### EXERCISE BRIEF
A copy is needed of each line in the records that has the word "computer".

▬▬▬▬▬▬

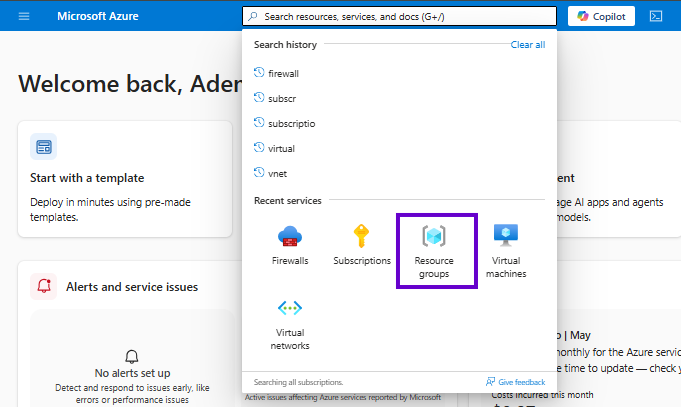Open the Firewalls recent service

click(x=290, y=246)
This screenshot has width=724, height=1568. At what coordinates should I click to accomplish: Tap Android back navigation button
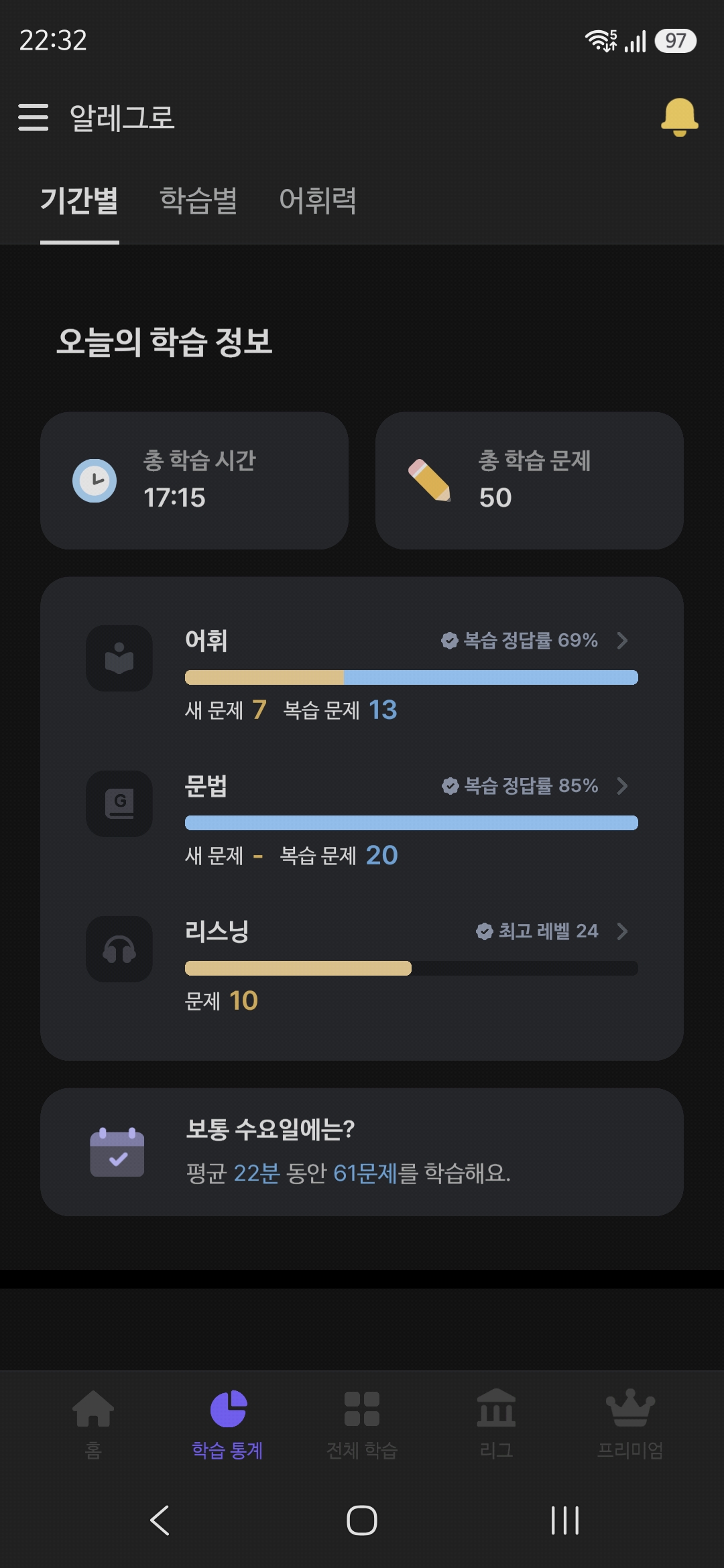point(160,1520)
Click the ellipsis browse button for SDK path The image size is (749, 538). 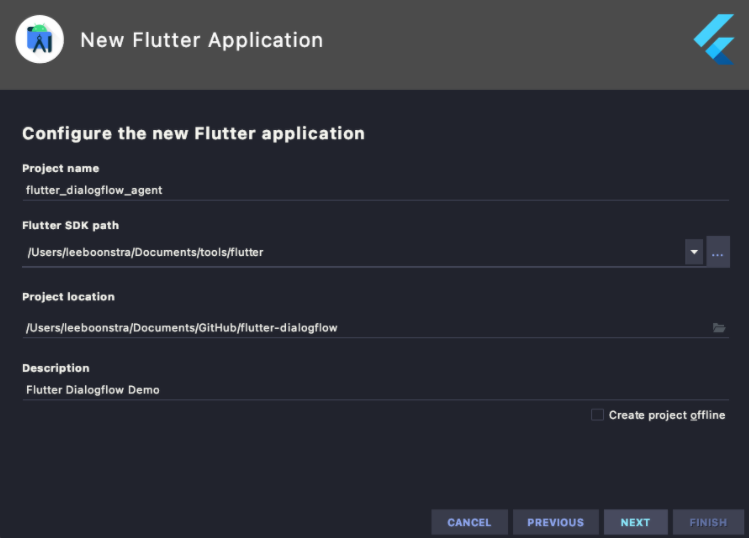(x=718, y=252)
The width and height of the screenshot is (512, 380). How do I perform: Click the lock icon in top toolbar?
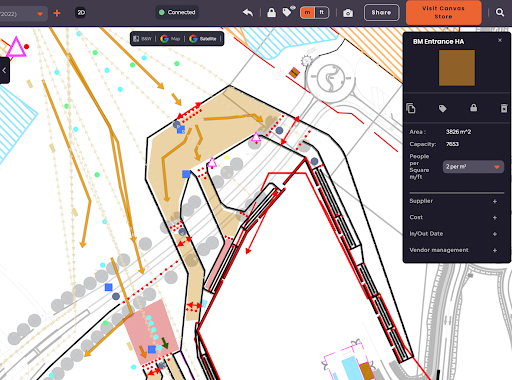271,13
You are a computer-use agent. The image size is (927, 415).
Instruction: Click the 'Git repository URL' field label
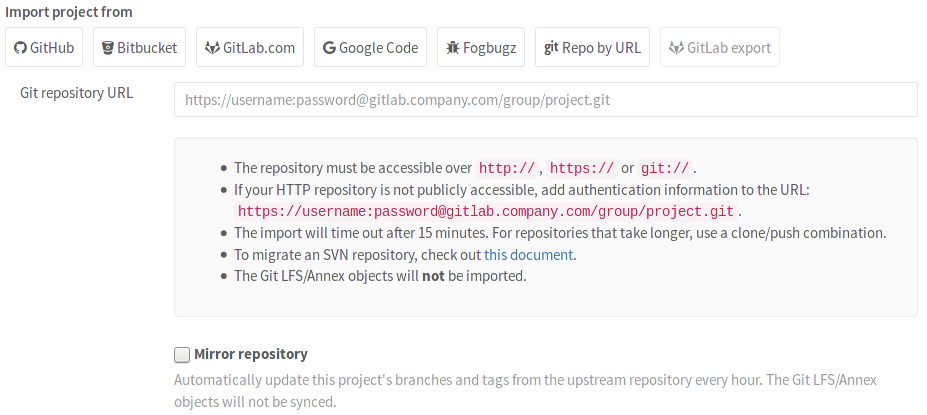(x=77, y=94)
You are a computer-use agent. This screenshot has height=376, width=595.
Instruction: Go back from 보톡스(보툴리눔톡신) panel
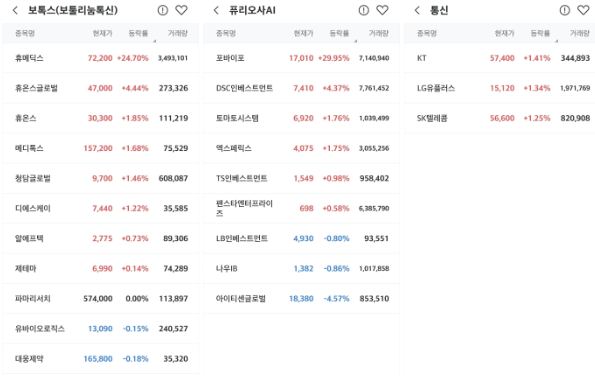tap(15, 10)
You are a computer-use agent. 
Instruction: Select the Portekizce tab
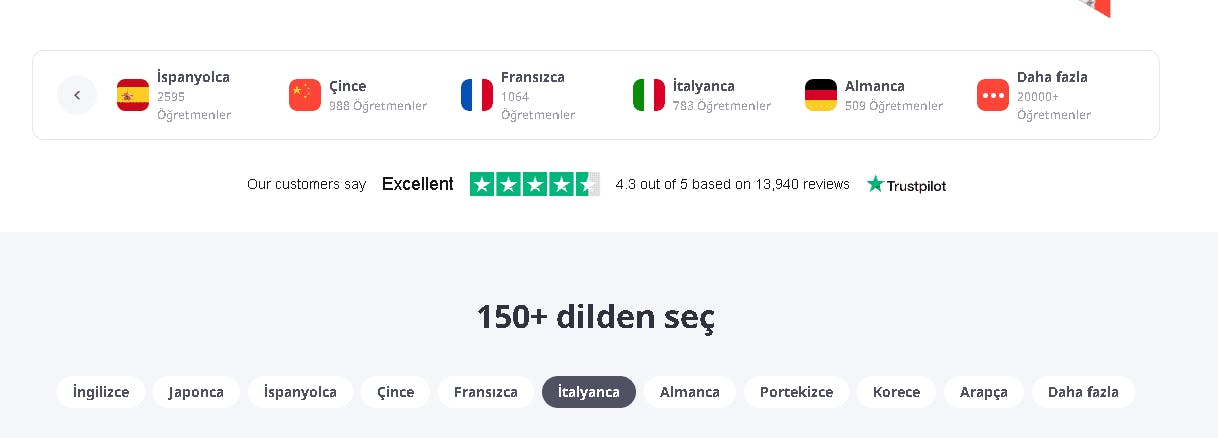tap(796, 392)
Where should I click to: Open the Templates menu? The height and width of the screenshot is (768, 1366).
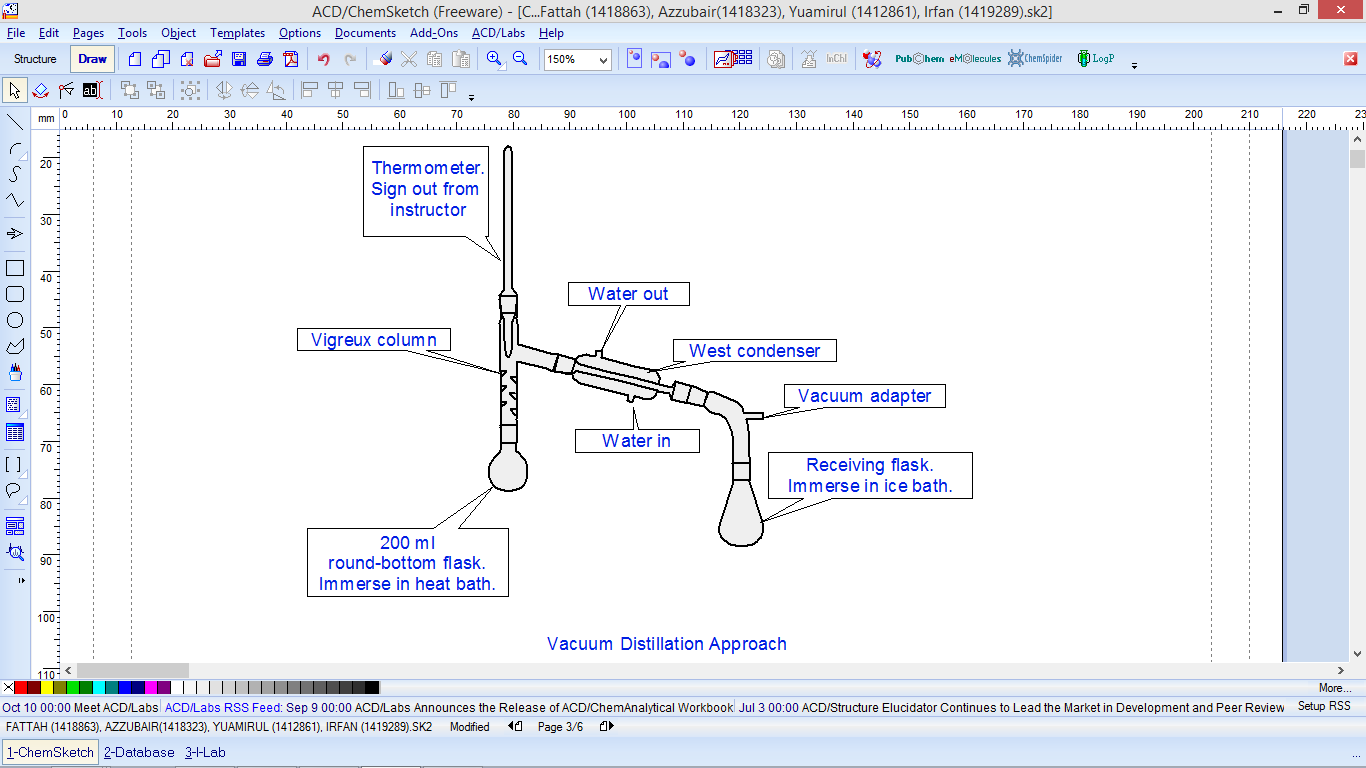point(237,33)
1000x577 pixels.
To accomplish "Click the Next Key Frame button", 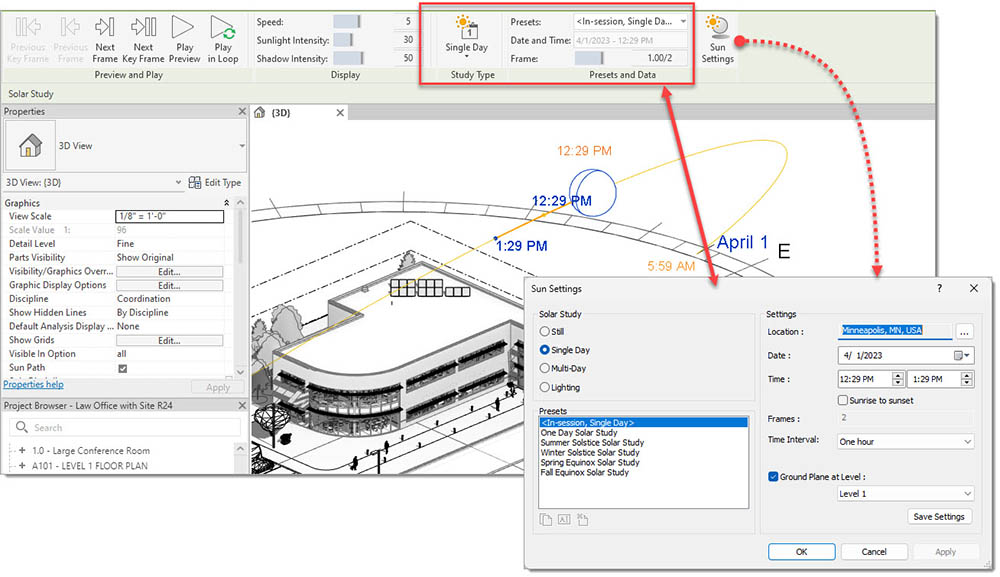I will pyautogui.click(x=143, y=39).
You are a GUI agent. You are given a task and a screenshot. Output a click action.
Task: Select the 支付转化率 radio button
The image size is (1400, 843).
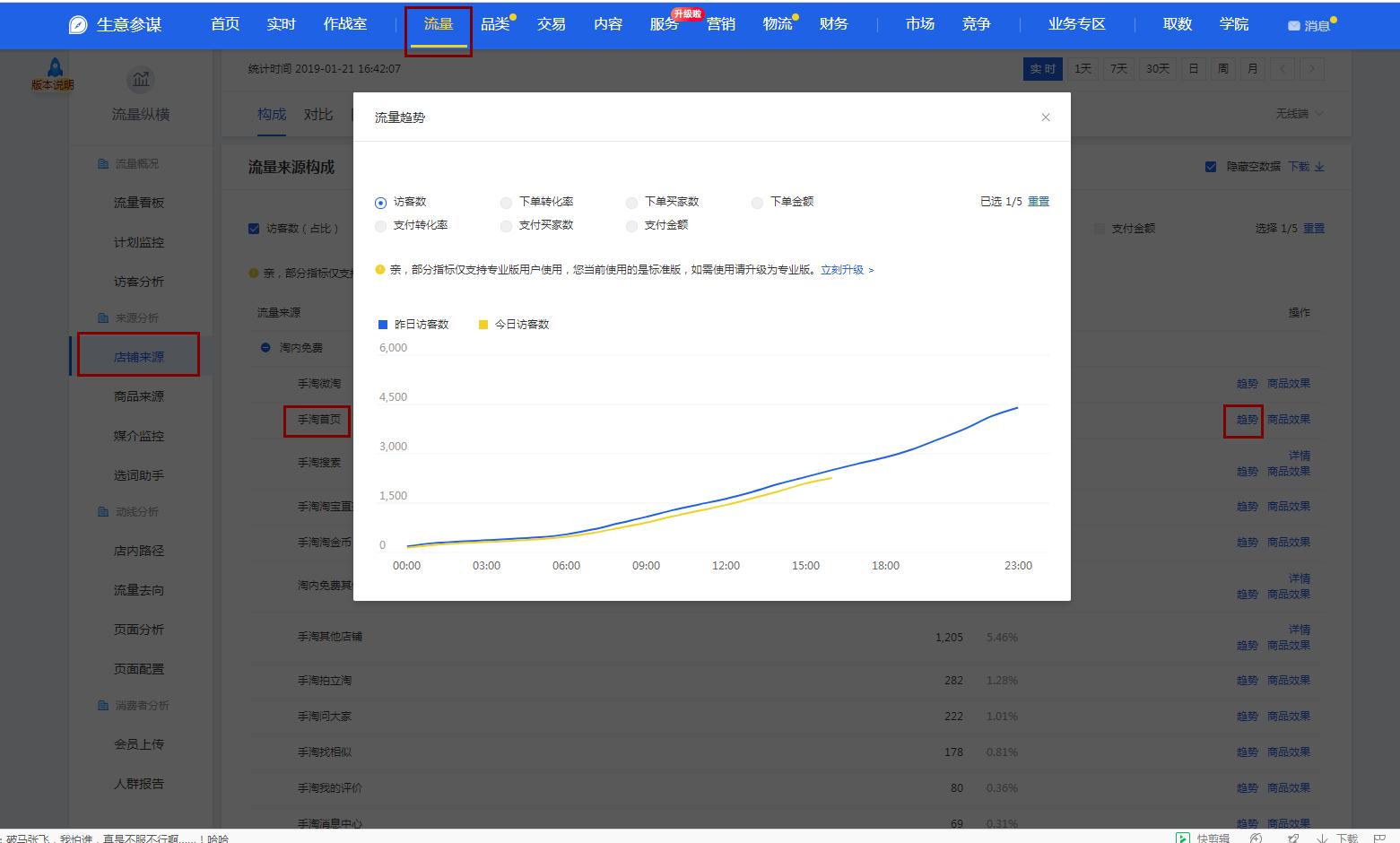pos(380,226)
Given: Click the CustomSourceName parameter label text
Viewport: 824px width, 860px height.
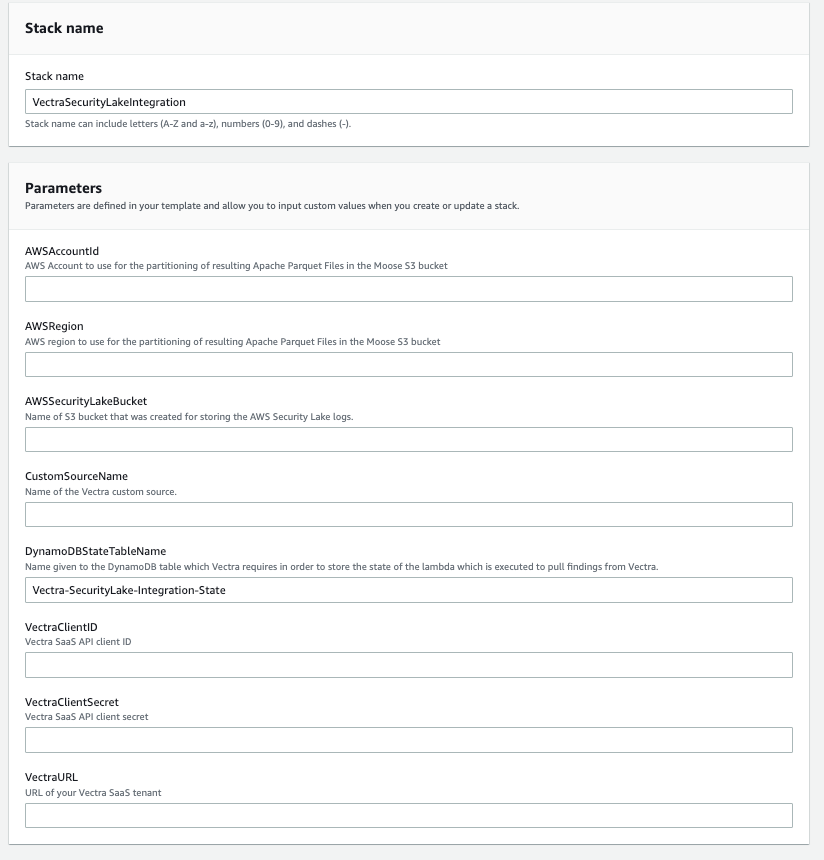Looking at the screenshot, I should click(76, 476).
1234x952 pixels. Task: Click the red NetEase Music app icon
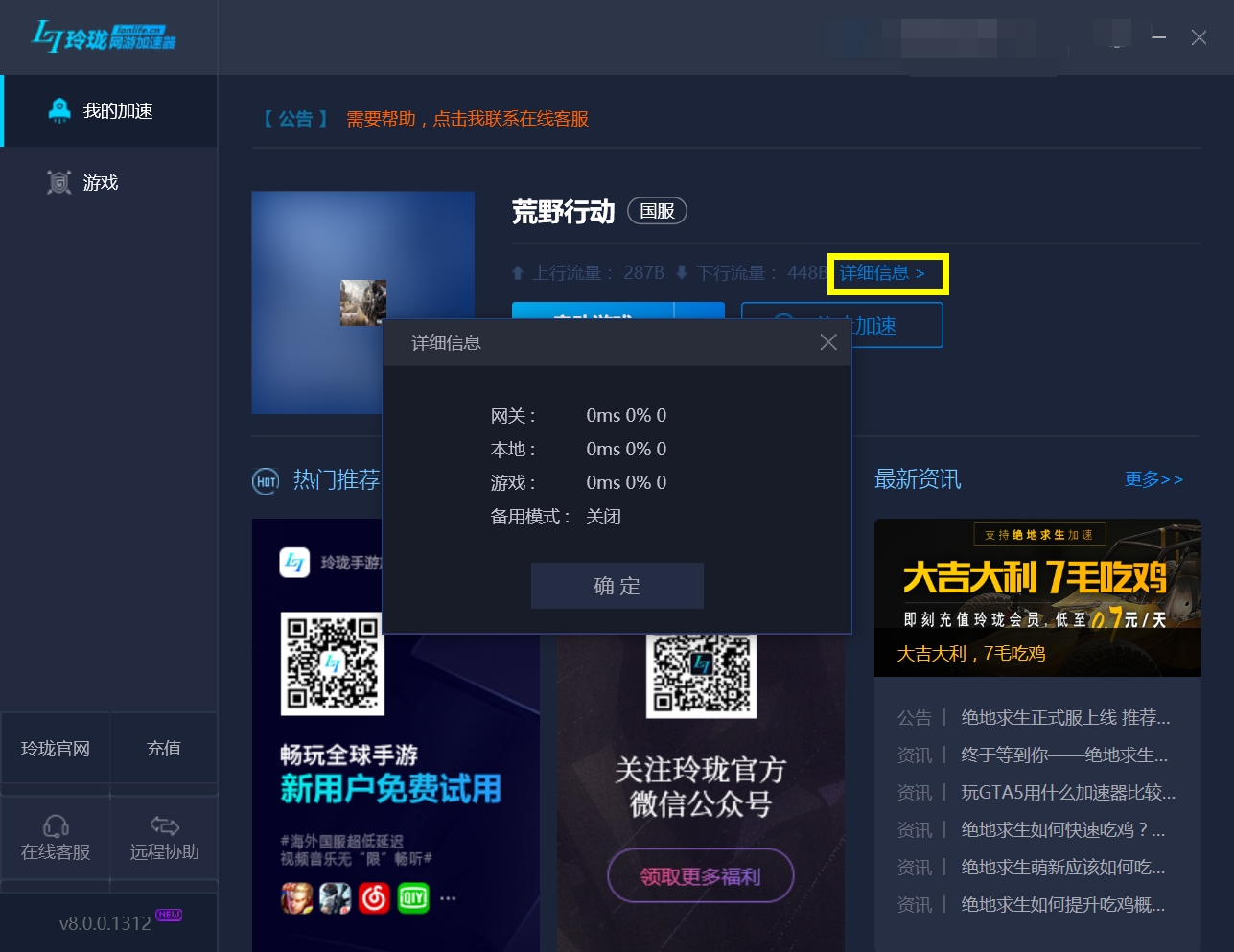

▬▬▬▬▬▬

### RESPONSE BOX
You are a computer-use agent. The image size is (927, 415).
You are a computer-use agent. This screenshot has height=376, width=595.
You are a computer-use agent. 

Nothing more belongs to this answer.